A report from the ACLU and the Fair Punishment Project at Harvard Law School accompanies the website. It looks at how district attorneys often took positions out of step with the majority of their constituents on four ballot measures passed since 2012 that reformed three strikes laws, increased youth access to parole and legalized recreational marijuana use for adults.
“Community advocates can take this kind of information and say to their (elected officials), ‘Look, this is not what we want, we want you to represent our values,’ ” said Jessica Brand, legal director for the Fair Punishment Project. “Because they are actors with so much power, it’s really important to focus on them.”
In Alameda County and many other jurisdictions, past elections for district attorney have not been competitive races. Rather, the top prosecutor often hands off the job to his handpicked successor, who then has the advantage of being an incumbent when the election is held.
“In many ways, you don’t answer to the public when you are designated, as has been the case for a long time in Alameda County,” said Oakland civil rights attorney John Burris.
Burris said the ACLU campaign would encourage people to question the standards that district attorneys use to prosecute cases, and lead to better transparency.

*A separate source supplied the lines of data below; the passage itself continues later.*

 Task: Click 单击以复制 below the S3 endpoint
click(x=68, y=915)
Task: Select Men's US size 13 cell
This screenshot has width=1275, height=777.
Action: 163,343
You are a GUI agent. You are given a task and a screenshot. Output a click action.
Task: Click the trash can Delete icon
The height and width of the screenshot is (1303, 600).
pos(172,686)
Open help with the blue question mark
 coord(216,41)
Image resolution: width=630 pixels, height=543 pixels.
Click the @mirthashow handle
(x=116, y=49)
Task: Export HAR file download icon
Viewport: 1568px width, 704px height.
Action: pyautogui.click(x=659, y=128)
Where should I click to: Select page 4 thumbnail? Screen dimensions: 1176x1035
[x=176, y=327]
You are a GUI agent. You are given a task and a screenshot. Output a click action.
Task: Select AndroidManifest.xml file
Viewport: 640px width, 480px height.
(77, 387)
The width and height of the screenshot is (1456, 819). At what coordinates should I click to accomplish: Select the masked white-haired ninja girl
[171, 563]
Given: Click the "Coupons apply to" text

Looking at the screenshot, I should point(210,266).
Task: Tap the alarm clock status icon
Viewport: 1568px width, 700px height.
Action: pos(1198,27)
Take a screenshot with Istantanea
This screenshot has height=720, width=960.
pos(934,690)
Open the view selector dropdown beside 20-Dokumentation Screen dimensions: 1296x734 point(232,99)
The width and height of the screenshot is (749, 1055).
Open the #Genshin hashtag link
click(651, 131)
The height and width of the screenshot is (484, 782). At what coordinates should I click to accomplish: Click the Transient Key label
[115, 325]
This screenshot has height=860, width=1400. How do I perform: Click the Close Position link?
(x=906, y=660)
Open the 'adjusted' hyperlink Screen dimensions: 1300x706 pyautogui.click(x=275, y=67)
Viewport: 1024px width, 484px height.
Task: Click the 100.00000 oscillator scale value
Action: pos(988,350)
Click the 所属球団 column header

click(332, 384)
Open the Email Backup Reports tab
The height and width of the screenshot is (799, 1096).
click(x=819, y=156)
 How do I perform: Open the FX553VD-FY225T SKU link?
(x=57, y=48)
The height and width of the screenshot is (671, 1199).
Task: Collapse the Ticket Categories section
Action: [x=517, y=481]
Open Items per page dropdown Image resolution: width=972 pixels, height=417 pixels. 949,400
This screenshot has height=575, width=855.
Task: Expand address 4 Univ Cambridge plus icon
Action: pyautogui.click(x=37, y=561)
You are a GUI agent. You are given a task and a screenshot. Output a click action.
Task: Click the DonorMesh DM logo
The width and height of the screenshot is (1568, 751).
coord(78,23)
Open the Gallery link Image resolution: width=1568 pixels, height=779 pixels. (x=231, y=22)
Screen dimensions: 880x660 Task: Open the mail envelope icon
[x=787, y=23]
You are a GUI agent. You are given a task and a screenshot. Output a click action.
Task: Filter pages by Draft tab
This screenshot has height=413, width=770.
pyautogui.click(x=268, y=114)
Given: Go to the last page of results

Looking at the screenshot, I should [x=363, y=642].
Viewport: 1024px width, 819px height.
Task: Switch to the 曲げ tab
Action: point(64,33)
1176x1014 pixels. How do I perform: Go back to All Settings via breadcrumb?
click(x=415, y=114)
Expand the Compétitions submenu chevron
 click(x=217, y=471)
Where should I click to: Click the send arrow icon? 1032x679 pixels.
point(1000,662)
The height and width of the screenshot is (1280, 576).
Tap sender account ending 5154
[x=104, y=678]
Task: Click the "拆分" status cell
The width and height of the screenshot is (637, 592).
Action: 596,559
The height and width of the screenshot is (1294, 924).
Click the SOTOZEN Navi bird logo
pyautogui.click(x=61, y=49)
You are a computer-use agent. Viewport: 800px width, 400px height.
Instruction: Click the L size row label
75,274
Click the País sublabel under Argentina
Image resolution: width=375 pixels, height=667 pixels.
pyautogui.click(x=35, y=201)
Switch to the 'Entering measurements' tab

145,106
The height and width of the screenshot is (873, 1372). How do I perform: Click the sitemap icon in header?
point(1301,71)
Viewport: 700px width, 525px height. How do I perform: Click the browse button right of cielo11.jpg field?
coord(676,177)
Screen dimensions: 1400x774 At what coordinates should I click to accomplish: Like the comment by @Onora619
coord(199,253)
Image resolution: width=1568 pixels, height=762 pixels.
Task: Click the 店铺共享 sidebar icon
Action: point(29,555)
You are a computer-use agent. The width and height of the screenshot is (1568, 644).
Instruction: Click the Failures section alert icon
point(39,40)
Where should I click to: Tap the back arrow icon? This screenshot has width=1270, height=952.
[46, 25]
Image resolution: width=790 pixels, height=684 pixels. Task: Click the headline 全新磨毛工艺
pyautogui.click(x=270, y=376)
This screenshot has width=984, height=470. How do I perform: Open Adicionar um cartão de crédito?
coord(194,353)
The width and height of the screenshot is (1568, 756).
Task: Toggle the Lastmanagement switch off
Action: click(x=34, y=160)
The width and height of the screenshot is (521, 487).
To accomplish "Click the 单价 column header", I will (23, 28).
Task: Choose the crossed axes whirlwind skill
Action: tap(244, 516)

“The DA has a lot of power in my view that often adversely affects people’s lives when they overcharge to get plea deals on cases that shouldn’t be plea deals, and people need to know what those issues are,” Burris said. “I am well aware of the collateral damage people suffer even for minor convictions.”
The ACLU partnered with criminal justice reform advocates in 11 counties statewide, including in Alameda, Contra Costa and Santa Clara.
The Safe Return Project, an organization of formerly incarcerated people in Richmond, is working to mobilize voters before the Contra Costa district attorney’s election to replace DA Mark Peterson, who resigned in June amid corruption charges. He was sentenced to three years probation and ordered to perform community service for using more than $66,000 in campaign funds for personal expenses. The Board of Supervisors is set to name an interim DA to replace him.
“It’s kind of a blessing that he resigned because it gave us a kickstart in organizing for the election,” said Tamisha Walker, founder and executive director for the Safe Return Project in Richmond. “No matter who the board elects, interim, the community still gets to weigh in, in 2018, and choose whoever is holding to our values of fair prosecution.”
In the coming months, organizations like Silicon Valley De-Bug in San Jose will be holding town hall forums and other events to introduce the public to DA candidates.
“DAs for the most part have been able to operate completely insulated from community pressure, even though they determine the fate of a lot of communities,” said Raj Jayadev, coordinator for Silicon Valley De-Bug, an ACLU partner organization in San Jose. “So the fact that communities will now start looking at DAs and what their powers are is just a game-changer.”